Beginning with the line that contains "Click the reply speech bubble icon", copy each remaining line of the data below exactly.

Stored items
⁂

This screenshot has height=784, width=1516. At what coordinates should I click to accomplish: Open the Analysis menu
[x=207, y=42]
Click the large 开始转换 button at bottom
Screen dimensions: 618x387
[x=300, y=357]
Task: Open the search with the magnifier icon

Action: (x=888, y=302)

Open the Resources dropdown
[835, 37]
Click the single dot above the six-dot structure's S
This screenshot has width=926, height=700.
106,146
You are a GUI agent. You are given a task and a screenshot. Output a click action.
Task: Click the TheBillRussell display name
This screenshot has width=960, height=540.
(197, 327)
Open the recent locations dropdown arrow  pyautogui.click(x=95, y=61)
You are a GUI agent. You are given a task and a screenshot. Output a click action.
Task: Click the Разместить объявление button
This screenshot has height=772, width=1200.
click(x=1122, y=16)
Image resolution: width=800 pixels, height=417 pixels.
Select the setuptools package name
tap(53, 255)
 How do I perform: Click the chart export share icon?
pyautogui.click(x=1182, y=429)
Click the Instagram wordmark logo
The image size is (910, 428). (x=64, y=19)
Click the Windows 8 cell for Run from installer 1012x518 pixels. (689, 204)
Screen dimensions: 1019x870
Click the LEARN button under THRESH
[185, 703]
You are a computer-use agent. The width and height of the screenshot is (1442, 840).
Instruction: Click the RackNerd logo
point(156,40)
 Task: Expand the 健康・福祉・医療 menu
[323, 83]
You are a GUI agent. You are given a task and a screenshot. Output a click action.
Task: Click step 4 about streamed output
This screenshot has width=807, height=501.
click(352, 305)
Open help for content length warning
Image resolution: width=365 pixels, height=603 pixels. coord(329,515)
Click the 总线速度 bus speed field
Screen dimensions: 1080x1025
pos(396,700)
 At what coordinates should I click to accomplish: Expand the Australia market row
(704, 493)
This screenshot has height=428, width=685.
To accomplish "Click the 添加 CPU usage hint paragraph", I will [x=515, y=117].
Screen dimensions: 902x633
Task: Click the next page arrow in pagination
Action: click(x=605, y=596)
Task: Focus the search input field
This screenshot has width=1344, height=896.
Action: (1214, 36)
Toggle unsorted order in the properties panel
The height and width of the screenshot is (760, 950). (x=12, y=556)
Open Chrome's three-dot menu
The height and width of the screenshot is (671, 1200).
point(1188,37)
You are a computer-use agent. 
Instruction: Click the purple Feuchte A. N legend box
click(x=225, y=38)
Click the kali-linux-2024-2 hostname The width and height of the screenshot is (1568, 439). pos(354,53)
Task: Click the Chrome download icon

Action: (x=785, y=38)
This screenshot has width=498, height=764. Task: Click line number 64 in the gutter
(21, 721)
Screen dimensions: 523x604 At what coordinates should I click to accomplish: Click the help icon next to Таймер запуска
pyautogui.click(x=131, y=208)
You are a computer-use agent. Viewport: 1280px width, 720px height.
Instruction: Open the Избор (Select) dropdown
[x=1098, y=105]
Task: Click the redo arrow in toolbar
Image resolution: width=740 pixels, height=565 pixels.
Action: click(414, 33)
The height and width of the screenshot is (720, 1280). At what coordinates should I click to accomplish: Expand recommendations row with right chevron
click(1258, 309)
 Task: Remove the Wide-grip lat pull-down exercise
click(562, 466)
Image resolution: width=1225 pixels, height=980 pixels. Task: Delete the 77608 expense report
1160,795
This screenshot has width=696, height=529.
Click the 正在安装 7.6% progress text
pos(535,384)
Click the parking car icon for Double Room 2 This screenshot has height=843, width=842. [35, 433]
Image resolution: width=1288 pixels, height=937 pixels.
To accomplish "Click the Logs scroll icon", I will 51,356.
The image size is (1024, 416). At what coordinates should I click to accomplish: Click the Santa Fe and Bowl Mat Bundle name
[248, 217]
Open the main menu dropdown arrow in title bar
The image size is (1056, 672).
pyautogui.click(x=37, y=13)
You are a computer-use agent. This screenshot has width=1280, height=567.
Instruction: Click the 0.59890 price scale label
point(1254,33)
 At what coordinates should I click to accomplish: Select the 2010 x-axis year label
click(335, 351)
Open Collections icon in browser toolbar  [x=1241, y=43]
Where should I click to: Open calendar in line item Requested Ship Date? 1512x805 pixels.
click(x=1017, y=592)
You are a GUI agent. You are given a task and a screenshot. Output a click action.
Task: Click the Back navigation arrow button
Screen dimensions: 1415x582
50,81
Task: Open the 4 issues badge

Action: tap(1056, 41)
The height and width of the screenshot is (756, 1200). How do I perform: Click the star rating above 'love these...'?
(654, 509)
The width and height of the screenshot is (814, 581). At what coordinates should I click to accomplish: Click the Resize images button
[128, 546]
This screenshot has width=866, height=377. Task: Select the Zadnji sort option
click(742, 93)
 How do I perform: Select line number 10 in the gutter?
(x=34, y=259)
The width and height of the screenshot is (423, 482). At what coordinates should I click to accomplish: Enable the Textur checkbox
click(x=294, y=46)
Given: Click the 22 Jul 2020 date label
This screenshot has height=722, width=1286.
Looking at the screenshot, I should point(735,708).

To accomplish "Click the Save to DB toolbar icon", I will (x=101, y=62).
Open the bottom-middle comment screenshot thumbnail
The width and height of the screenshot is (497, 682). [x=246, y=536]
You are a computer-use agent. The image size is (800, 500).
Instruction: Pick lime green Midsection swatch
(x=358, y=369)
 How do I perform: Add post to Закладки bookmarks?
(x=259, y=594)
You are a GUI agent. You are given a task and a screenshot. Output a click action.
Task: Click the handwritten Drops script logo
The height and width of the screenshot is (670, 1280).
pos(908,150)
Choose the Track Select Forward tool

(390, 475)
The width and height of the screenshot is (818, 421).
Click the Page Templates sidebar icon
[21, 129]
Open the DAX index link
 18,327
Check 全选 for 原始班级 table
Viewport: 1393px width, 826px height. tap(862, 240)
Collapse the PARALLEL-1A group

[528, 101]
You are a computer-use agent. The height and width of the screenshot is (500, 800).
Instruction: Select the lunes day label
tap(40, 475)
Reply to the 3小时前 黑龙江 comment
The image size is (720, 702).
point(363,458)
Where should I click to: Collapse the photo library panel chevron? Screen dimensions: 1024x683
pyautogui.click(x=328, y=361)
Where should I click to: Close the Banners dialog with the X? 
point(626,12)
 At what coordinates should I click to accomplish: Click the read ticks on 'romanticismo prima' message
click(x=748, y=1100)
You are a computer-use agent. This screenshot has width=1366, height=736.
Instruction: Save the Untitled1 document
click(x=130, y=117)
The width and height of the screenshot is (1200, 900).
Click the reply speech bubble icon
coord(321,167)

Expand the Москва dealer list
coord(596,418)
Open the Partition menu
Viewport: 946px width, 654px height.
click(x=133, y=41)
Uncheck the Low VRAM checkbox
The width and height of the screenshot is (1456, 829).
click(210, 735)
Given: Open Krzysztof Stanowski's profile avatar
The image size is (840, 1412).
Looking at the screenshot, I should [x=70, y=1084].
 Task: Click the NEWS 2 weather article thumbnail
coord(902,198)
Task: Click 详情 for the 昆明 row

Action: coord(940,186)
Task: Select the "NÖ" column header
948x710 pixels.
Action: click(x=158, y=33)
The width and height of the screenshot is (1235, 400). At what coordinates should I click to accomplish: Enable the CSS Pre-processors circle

⁂

#### [Answer to this problem]
Click the reply speech bubble icon
coord(321,167)

Expand the Москва dealer list
coord(596,418)
Open the Partition menu
Viewport: 946px width, 654px height.
click(x=133, y=41)
Uncheck the Low VRAM checkbox
The width and height of the screenshot is (1456, 829).
click(210, 735)
Given: Open Krzysztof Stanowski's profile avatar
The image size is (840, 1412).
Looking at the screenshot, I should [x=70, y=1084].
 Task: Click the NEWS 2 weather article thumbnail
coord(902,198)
Task: Click 详情 for the 昆明 row

Action: coord(940,186)
Task: Select the "NÖ" column header
948x710 pixels.
Action: click(x=158, y=33)
The width and height of the screenshot is (1235, 400). At what coordinates should I click to accomplish: Enable the CSS Pre-processors circle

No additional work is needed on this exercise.